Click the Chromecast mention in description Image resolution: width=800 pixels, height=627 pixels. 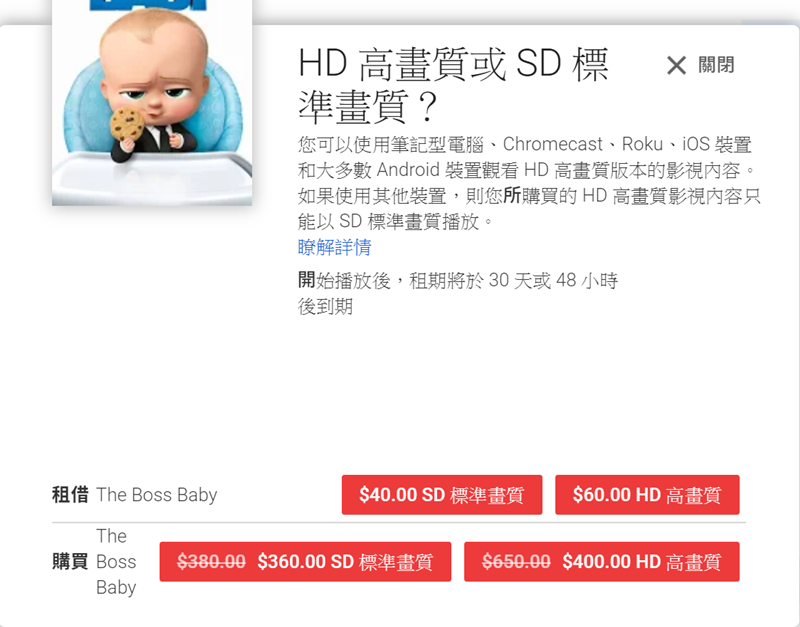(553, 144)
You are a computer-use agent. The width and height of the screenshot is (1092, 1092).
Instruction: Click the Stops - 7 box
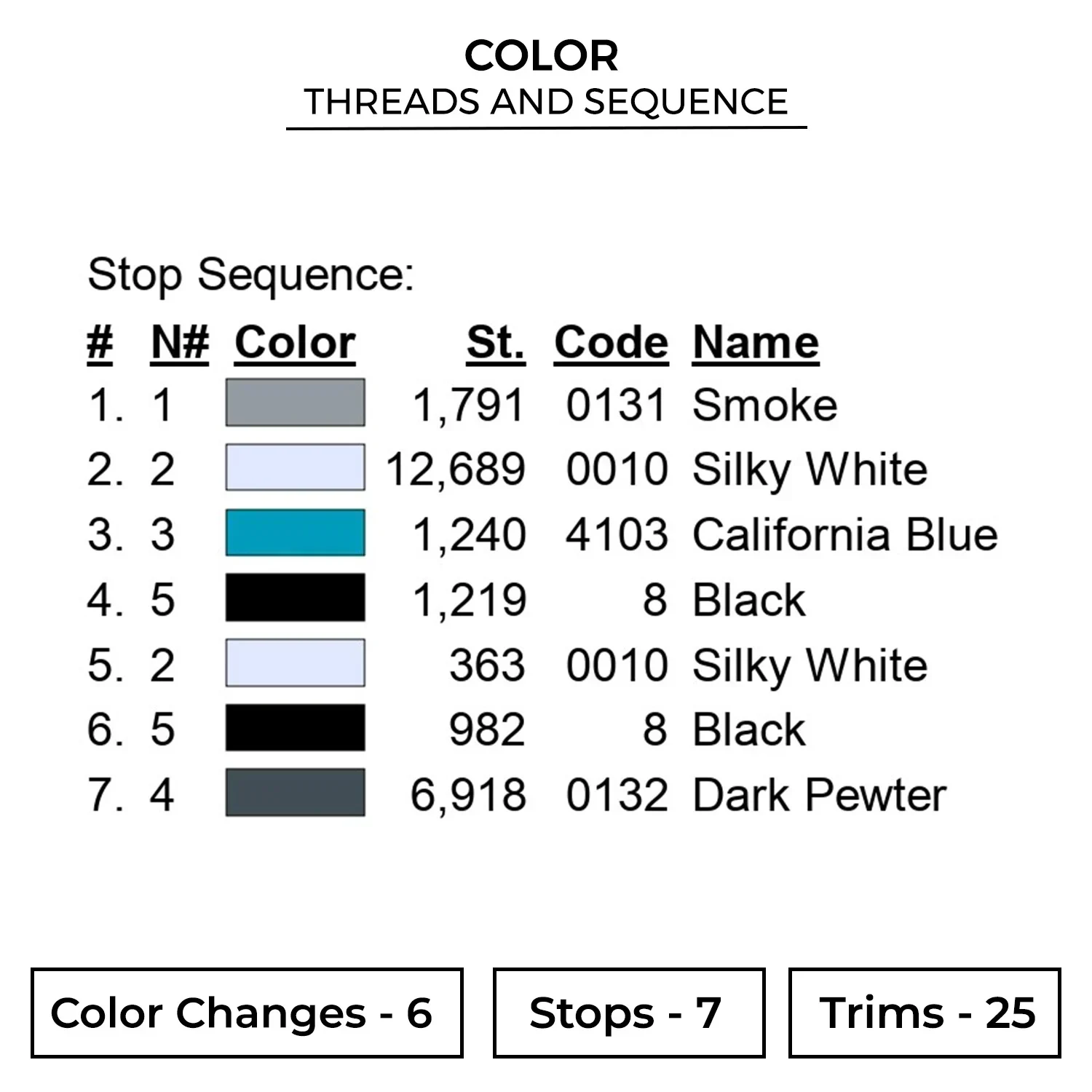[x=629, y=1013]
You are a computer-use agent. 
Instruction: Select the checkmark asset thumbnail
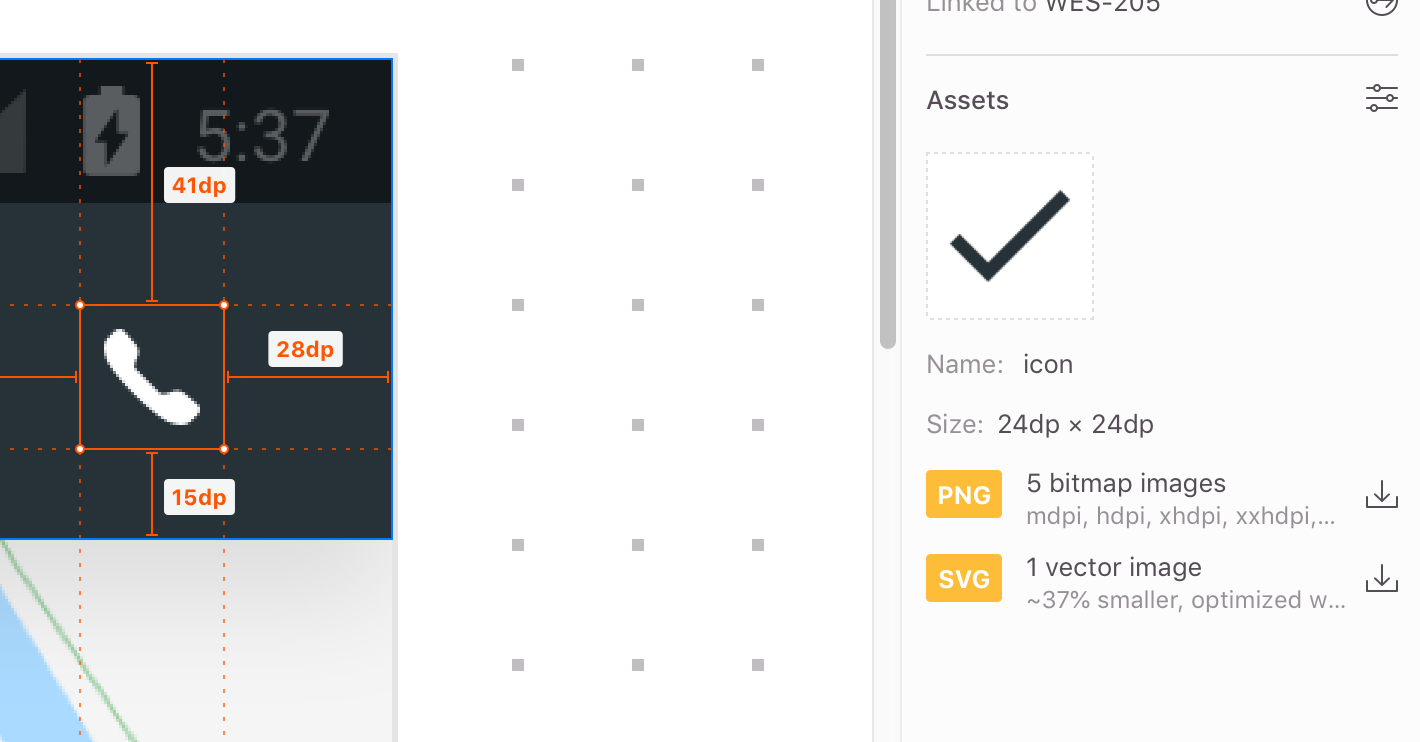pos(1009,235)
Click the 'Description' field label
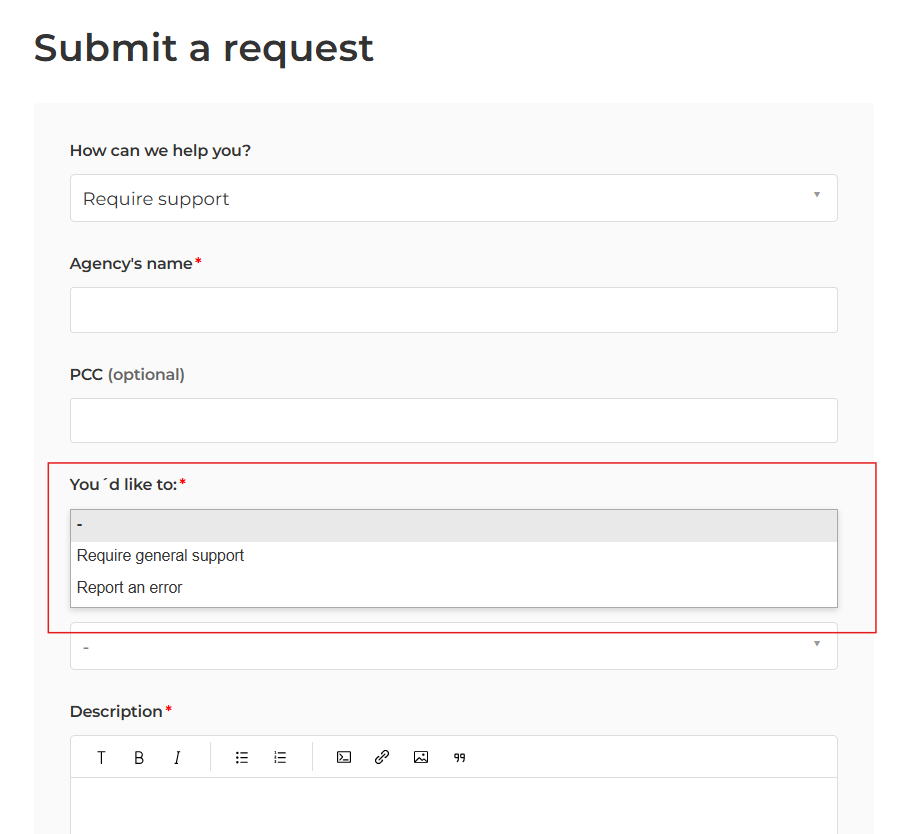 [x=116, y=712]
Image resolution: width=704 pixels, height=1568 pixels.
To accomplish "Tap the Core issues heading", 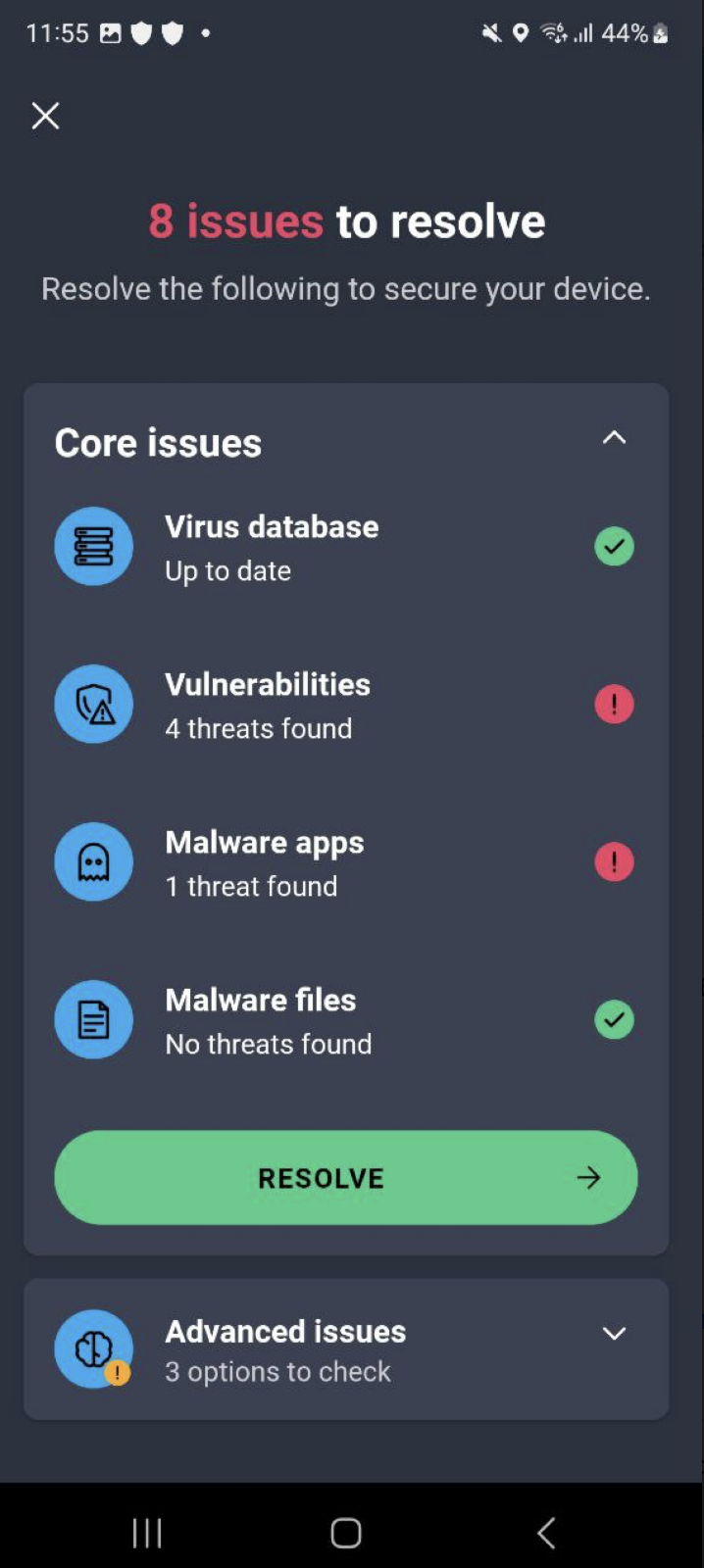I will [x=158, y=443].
────────────────
(TASK REQUIREMENTS): Where does the word "agent" appear in the records above? Return every line that holds it.

(WRITTEN REPLY):
You are a computer-use agent. The width and height of the screenshot is (1092, 1092).
You are a computer-use agent. 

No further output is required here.